*** Opening of ENTRIES SHOWN ***

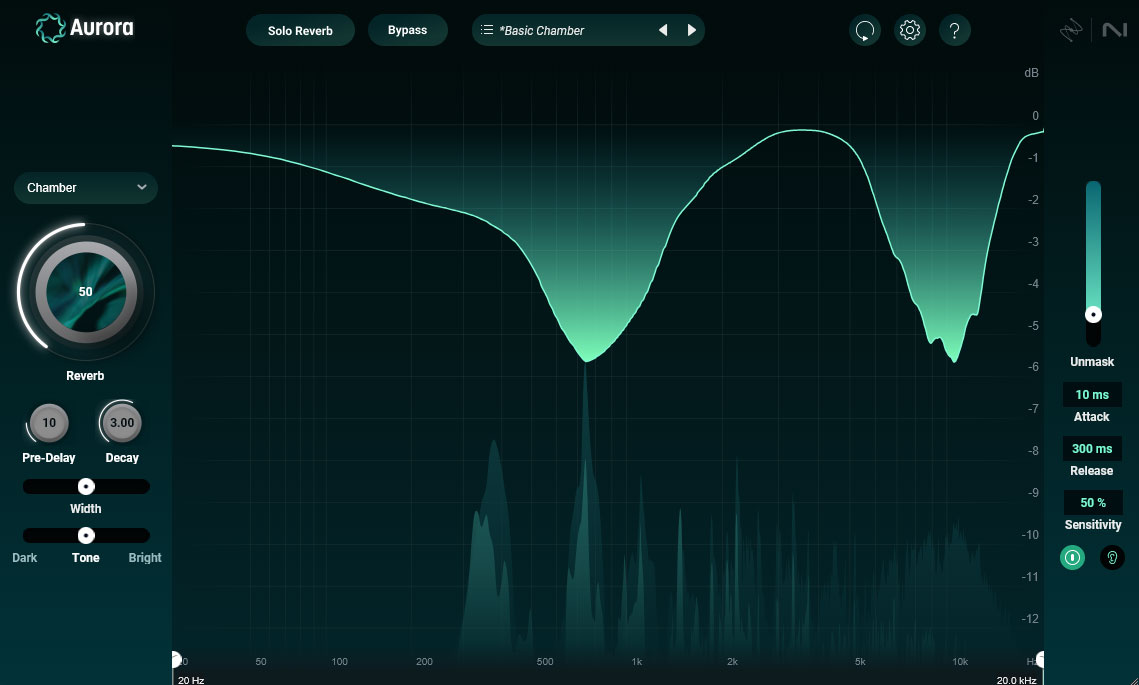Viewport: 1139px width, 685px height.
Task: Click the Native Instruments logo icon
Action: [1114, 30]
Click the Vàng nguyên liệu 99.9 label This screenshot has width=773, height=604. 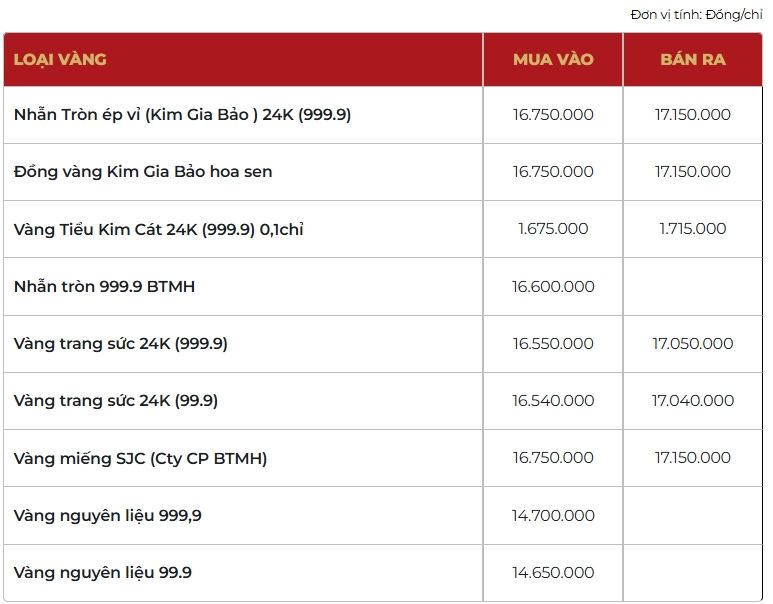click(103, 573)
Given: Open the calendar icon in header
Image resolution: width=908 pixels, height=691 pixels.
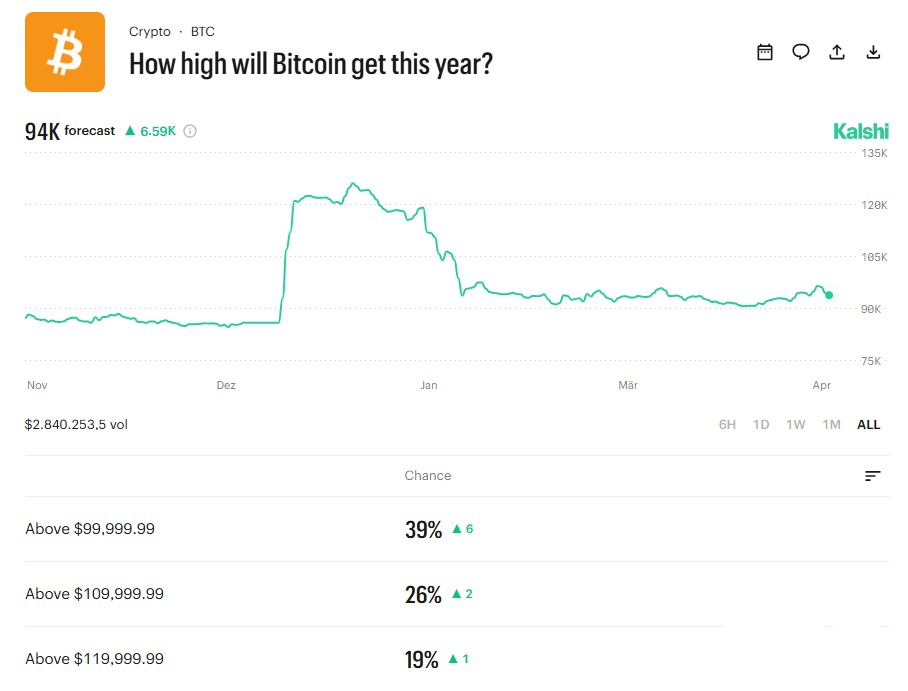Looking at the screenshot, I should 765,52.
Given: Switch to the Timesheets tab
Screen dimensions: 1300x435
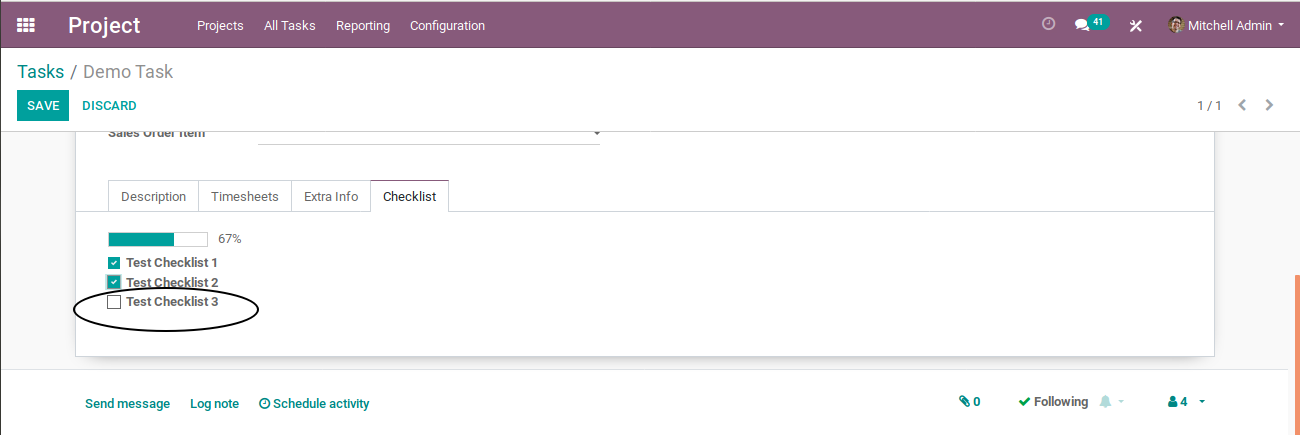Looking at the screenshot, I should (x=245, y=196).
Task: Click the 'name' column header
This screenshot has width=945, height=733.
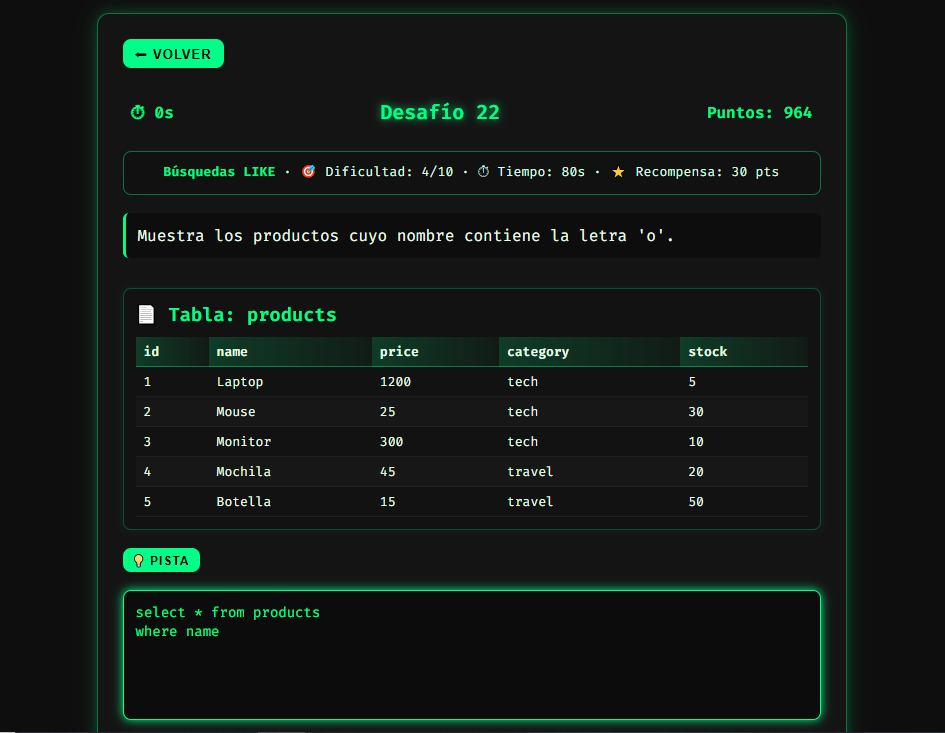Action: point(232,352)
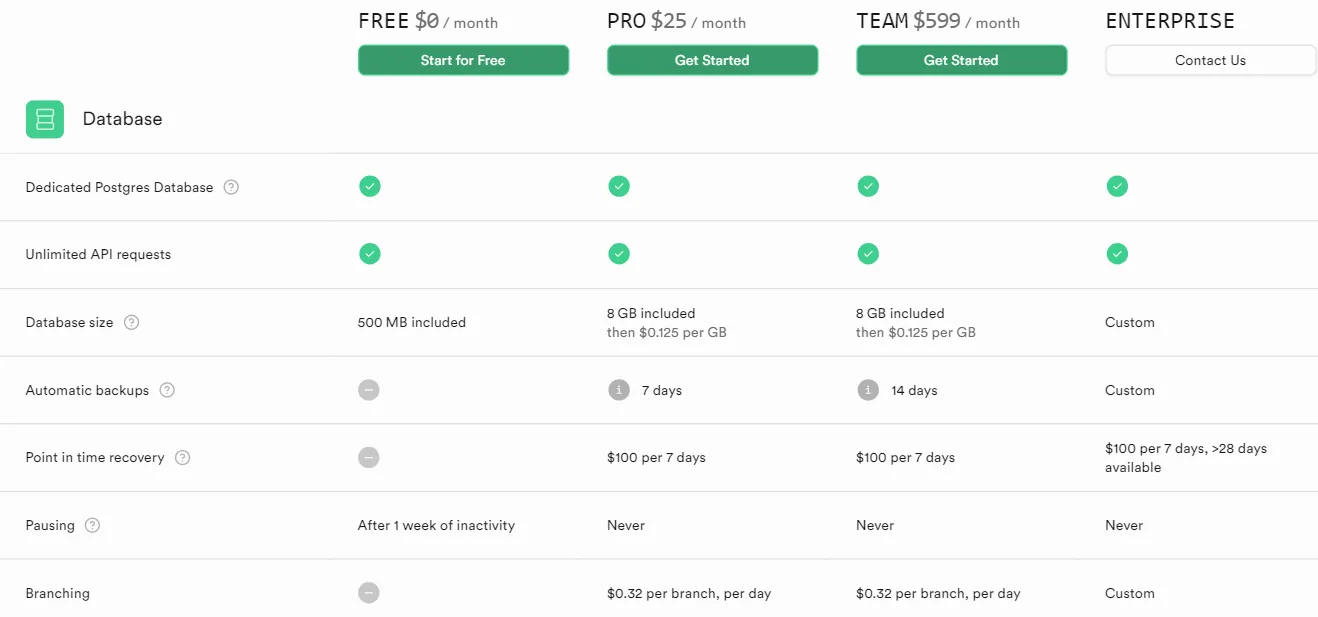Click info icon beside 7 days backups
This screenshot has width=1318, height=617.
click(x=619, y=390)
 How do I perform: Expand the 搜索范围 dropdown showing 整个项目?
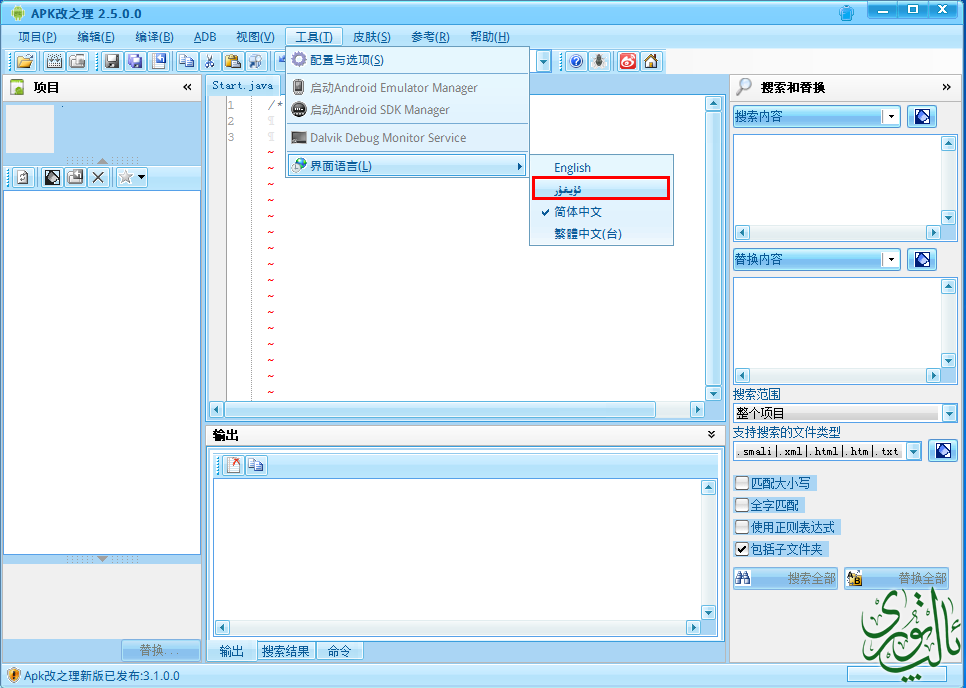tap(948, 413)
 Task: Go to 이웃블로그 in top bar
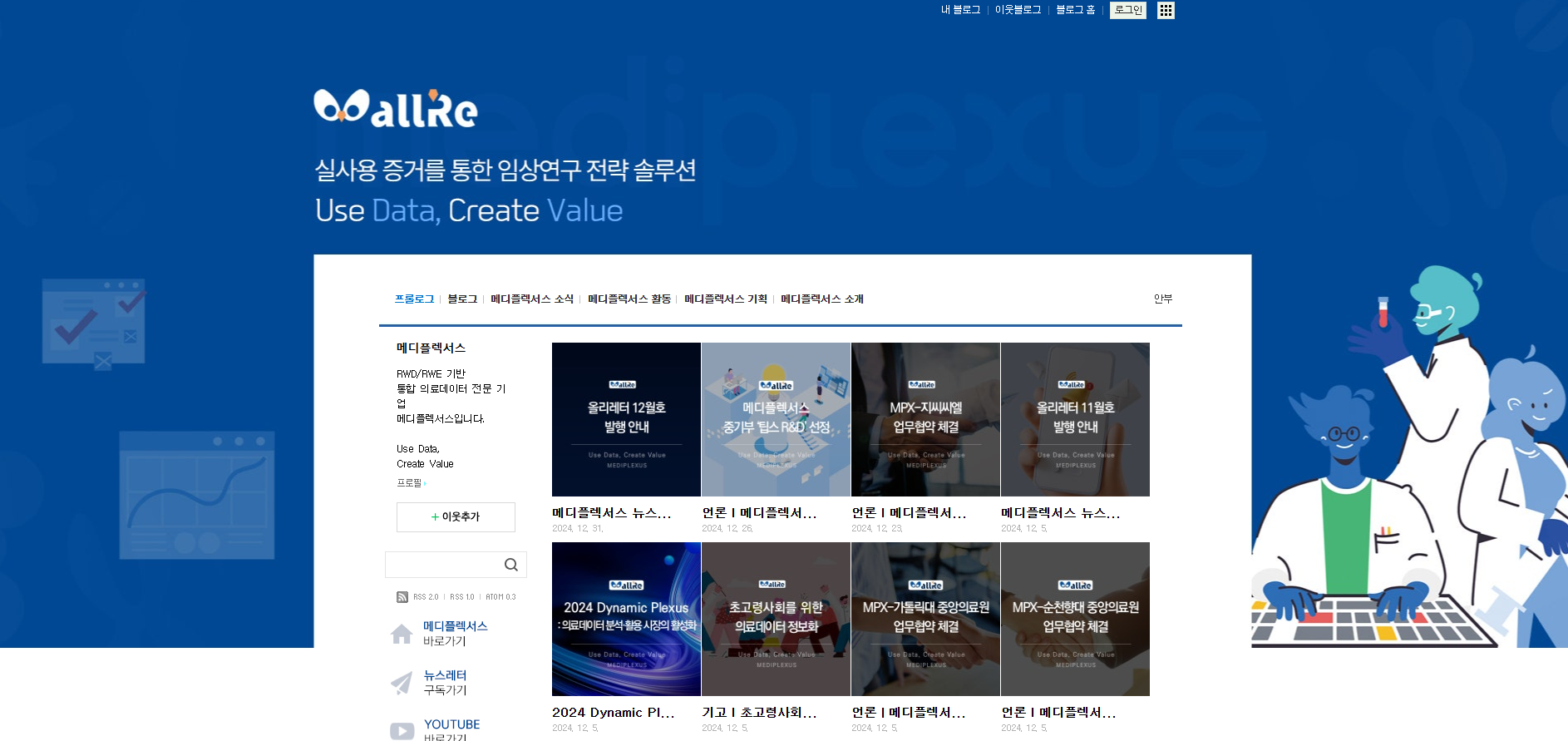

*** Close of ENTRIES SHOWN ***

### WORK ITEM
Considering only the data above, return the lines in which "header" occurs.

### EXERCISE RESULT
Given: Open the calendar icon in header
Task: Click the 'name' column header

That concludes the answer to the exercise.